» **DIRECTIONS**
Return the data below exactly, but only from the line containing "ホーム (12, 25)" through the line containing "2022年12月の吉方位 (79, 1910)", with both of those lines included.

[Collected data entries]
..............................

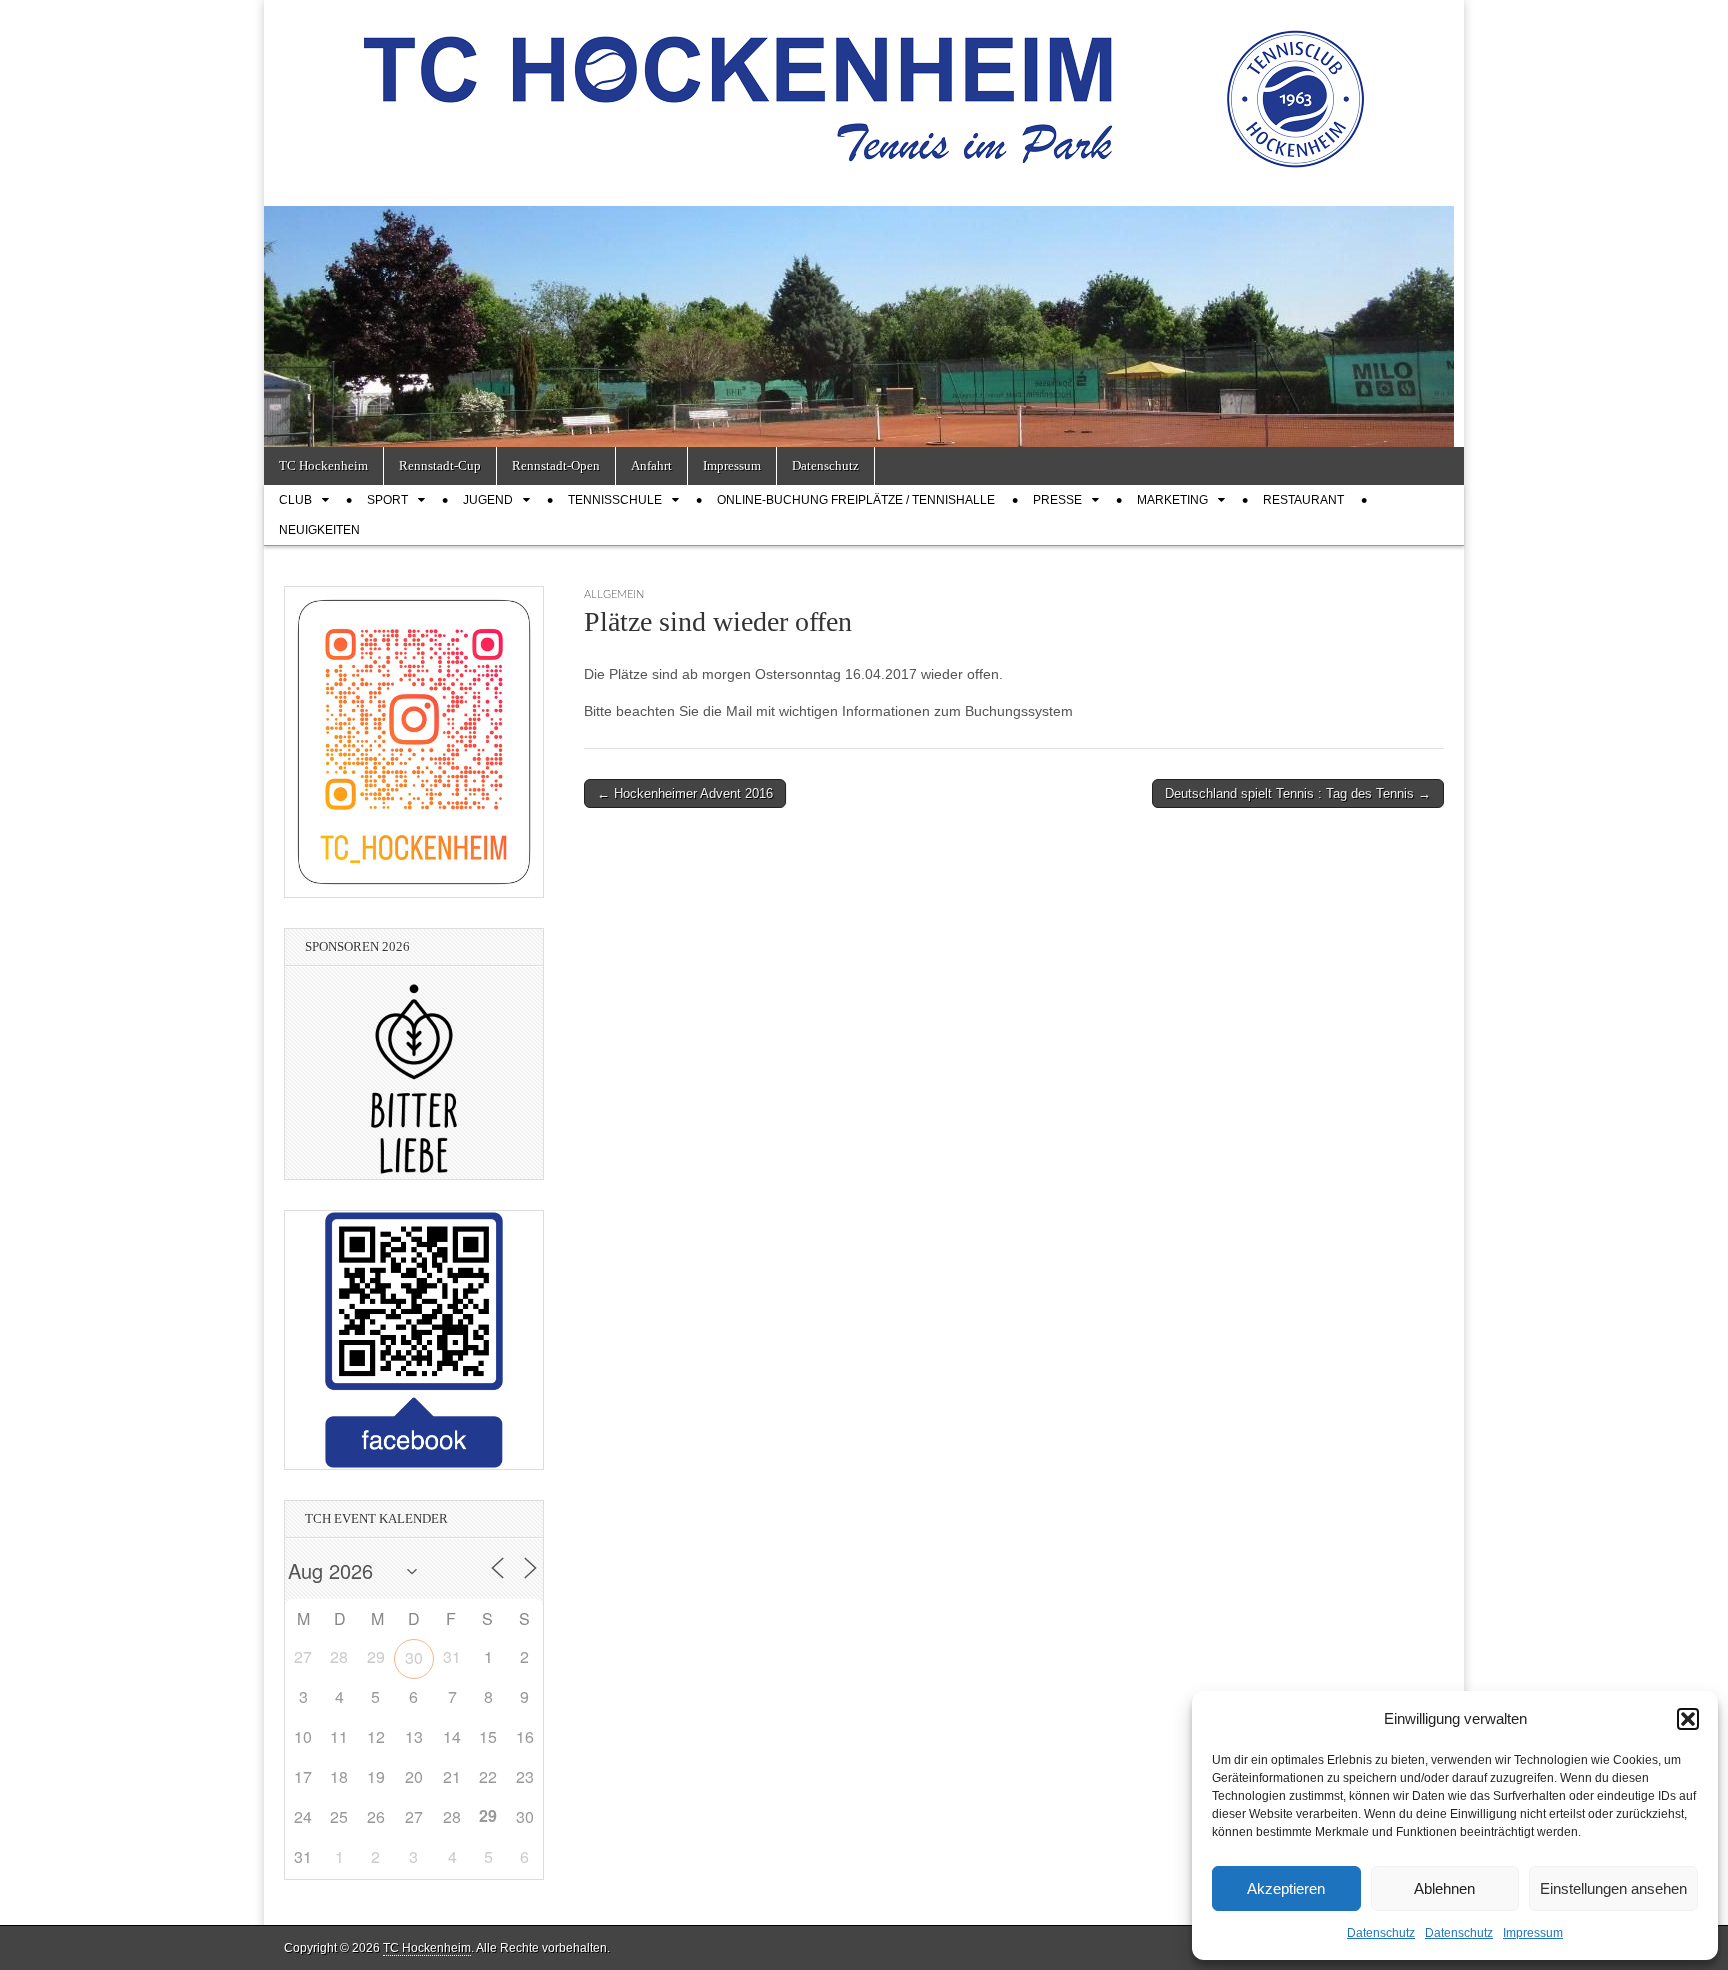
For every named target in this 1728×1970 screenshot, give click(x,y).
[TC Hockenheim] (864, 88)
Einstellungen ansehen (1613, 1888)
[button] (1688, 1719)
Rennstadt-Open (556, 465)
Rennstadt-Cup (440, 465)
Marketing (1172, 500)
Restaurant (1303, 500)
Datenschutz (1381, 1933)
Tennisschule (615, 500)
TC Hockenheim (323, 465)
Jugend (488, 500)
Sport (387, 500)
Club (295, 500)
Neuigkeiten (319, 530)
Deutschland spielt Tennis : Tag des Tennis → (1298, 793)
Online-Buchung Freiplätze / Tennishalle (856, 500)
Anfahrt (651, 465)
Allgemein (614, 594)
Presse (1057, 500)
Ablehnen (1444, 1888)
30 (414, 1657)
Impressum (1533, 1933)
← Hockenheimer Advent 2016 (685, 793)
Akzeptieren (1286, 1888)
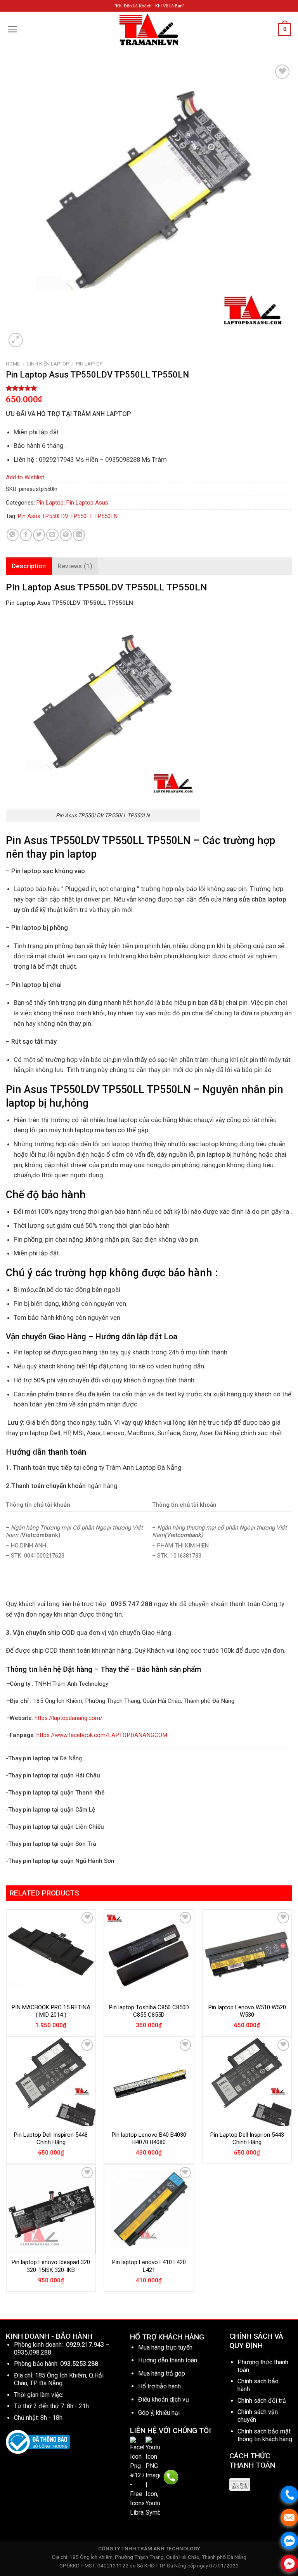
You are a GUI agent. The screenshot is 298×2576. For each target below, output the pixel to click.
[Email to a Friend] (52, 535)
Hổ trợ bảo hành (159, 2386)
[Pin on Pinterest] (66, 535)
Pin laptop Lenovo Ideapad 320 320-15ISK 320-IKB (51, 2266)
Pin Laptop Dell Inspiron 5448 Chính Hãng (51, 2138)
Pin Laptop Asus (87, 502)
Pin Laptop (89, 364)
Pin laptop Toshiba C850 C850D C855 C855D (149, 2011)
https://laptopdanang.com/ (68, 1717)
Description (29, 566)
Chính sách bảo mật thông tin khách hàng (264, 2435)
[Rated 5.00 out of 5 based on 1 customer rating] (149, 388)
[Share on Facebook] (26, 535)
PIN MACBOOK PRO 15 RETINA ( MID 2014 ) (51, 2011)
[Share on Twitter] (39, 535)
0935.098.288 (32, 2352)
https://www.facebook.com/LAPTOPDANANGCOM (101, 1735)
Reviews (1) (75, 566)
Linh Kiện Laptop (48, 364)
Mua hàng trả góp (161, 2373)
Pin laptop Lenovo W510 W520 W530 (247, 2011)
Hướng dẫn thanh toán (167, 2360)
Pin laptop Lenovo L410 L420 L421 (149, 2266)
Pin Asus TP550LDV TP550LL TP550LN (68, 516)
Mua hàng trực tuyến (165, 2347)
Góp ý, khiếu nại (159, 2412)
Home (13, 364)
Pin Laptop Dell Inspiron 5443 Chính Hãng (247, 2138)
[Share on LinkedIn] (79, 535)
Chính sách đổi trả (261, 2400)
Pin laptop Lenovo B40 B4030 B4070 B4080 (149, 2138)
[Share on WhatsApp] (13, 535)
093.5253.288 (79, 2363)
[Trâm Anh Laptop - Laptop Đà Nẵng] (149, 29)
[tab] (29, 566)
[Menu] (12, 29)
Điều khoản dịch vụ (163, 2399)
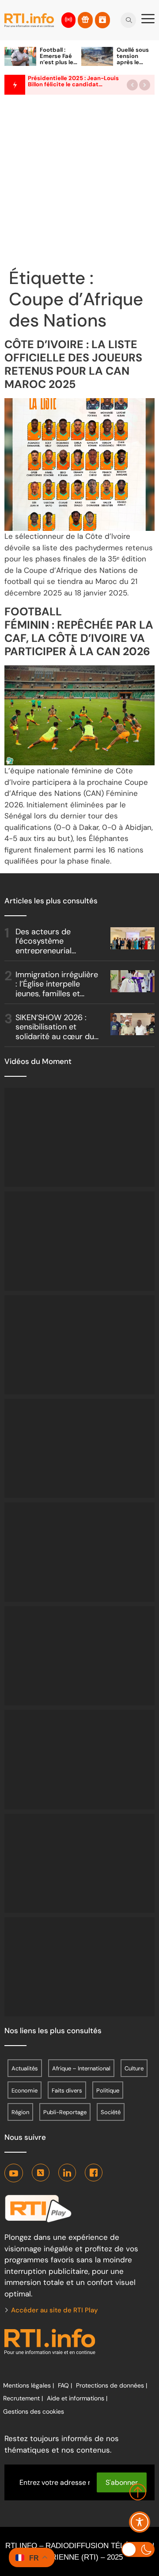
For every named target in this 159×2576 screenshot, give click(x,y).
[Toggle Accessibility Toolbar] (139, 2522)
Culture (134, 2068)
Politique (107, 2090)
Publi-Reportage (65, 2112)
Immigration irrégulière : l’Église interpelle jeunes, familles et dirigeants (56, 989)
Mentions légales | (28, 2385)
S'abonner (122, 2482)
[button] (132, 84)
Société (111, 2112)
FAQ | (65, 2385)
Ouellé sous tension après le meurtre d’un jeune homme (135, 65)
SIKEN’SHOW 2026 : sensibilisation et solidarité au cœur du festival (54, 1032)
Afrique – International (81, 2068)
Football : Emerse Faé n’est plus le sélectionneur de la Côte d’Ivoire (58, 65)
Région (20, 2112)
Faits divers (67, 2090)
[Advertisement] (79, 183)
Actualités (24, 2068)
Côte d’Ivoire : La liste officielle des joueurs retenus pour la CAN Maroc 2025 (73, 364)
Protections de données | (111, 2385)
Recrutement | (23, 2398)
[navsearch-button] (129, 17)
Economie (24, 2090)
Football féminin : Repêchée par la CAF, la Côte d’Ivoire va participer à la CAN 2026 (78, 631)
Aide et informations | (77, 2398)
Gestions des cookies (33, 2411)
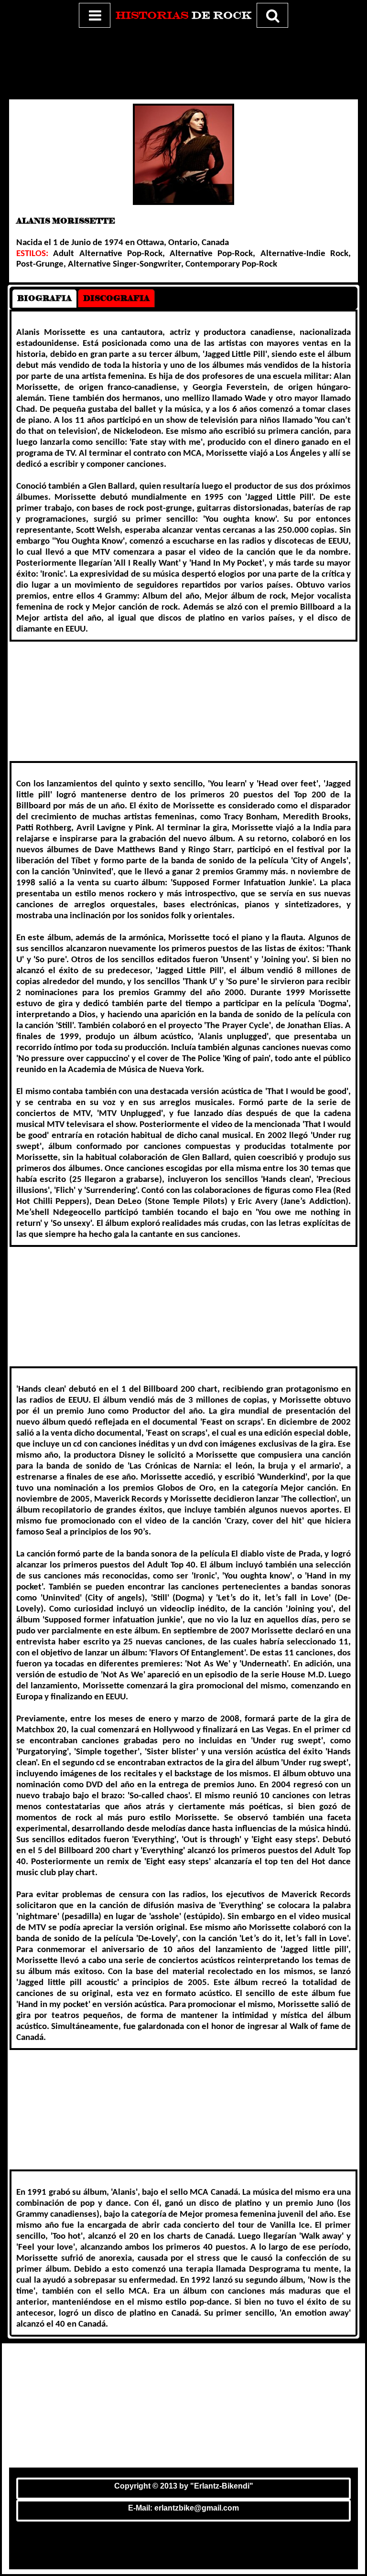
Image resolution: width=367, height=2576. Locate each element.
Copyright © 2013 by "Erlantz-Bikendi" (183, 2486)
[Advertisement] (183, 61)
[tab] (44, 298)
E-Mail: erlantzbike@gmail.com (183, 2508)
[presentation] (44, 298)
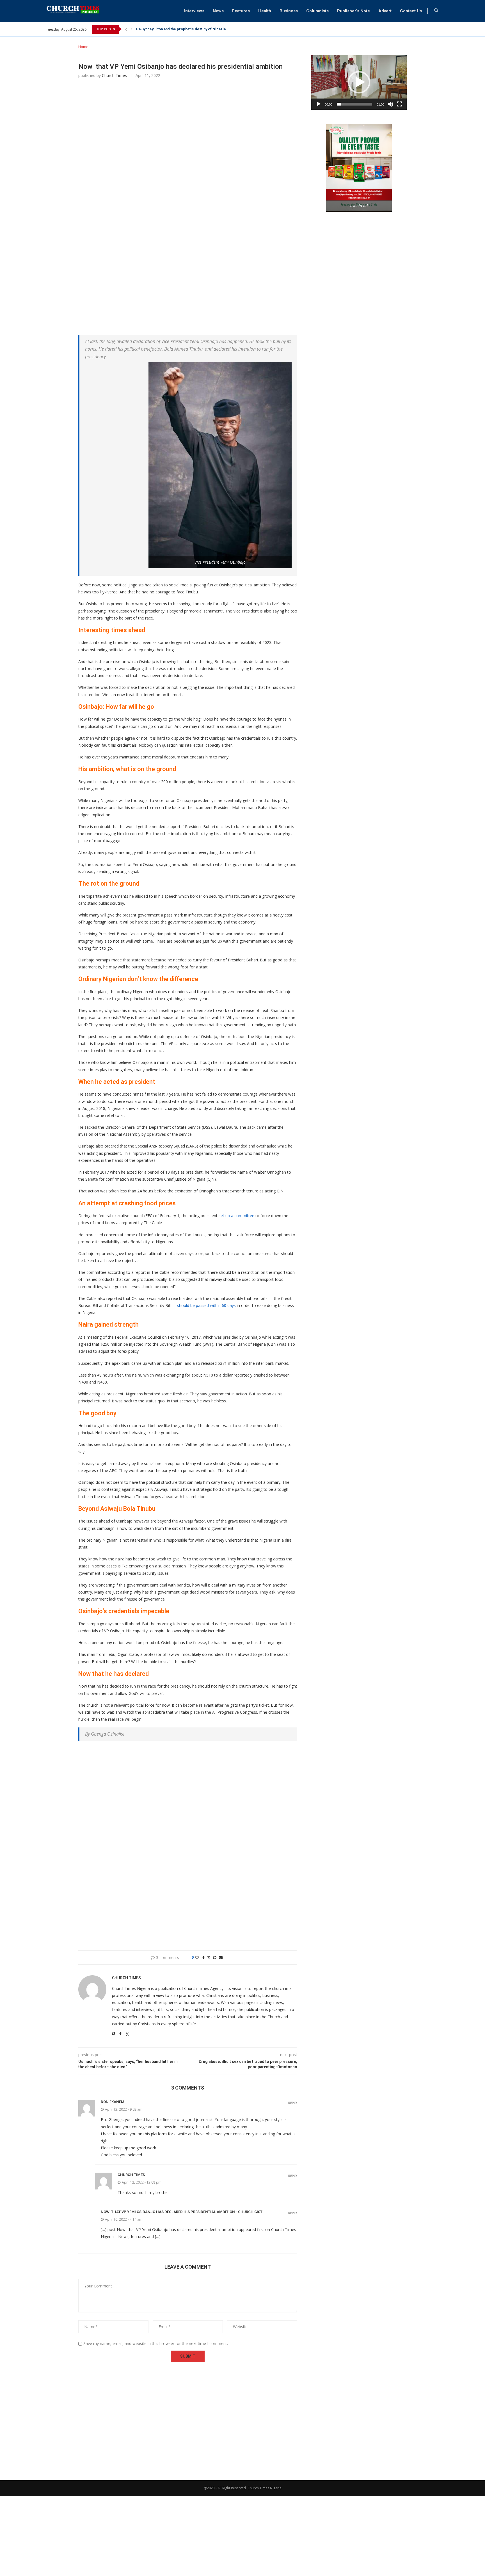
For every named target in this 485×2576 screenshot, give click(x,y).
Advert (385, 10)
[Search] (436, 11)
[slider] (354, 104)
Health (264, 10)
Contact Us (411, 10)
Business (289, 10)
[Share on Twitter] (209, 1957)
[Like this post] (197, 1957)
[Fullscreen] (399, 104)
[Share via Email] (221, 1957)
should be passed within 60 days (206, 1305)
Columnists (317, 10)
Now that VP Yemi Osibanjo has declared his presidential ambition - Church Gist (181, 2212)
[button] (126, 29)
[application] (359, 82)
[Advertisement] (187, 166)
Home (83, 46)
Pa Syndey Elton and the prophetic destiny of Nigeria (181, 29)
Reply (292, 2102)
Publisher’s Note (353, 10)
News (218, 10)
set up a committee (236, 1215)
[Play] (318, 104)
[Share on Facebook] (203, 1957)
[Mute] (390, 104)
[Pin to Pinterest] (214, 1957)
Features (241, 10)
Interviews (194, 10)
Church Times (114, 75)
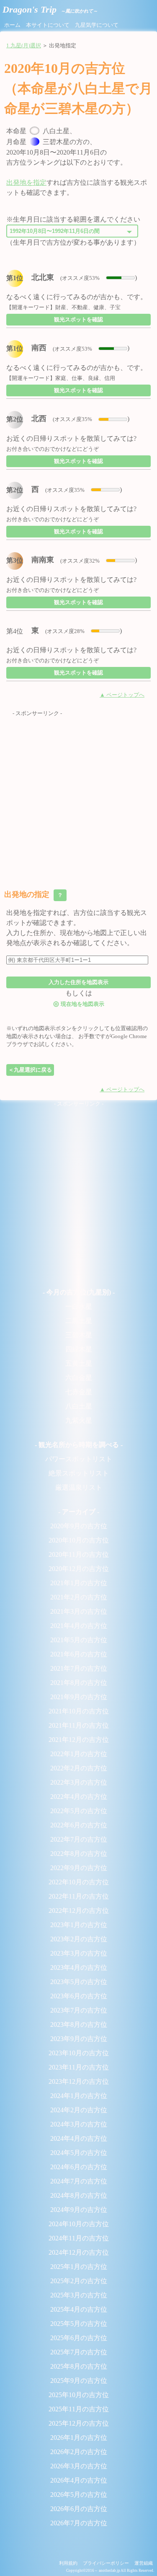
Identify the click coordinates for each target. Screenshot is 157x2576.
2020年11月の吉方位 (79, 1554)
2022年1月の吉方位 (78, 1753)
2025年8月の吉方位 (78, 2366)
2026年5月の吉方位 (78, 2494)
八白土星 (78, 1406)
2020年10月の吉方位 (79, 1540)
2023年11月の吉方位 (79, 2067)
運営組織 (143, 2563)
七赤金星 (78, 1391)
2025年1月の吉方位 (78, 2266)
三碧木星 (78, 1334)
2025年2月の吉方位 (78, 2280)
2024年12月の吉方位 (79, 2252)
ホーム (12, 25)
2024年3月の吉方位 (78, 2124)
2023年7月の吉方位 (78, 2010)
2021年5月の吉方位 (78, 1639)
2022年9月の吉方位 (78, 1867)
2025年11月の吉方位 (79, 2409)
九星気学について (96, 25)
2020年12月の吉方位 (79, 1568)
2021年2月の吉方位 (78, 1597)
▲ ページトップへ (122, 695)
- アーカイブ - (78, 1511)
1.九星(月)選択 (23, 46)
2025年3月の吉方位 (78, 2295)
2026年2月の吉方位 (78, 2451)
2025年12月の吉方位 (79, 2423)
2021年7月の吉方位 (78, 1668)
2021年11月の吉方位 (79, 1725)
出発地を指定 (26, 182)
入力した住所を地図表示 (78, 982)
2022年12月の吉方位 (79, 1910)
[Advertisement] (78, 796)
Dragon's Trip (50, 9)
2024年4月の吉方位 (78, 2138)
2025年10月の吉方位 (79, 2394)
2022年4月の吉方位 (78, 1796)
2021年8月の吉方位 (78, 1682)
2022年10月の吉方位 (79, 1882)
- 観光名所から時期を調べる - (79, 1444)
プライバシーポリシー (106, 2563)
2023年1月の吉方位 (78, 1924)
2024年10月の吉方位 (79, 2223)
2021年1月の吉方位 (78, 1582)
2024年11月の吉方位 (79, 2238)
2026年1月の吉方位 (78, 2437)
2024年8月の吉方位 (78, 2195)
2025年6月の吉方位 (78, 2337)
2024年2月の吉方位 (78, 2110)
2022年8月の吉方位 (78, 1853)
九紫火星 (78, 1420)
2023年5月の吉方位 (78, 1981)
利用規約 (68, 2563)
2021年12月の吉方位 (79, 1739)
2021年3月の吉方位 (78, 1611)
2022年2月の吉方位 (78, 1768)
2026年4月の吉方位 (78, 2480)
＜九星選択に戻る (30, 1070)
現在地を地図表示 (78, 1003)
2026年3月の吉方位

..............................

» **WRITTEN REPLY**
ホーム (12, 25)
2024年3月の吉方位 (78, 2124)
2023年7月の吉方位 (78, 2010)
2021年5月の吉方位 (78, 1639)
2022年9月の吉方位 (78, 1867)
2025年11月の吉方位 (79, 2409)
九星気学について (96, 25)
2020年12月の吉方位 (79, 1568)
2021年2月の吉方位 (78, 1597)
▲ ページトップへ (122, 695)
- アーカイブ - (78, 1511)
1.九星(月)選択 (23, 46)
2025年3月の吉方位 (78, 2295)
2026年2月の吉方位 (78, 2451)
2025年12月の吉方位 (79, 2423)
2021年7月の吉方位 (78, 1668)
2021年11月の吉方位 (79, 1725)
出発地を指定 (26, 182)
入力した住所を地図表示 (78, 982)
2022年12月の吉方位 (79, 1910)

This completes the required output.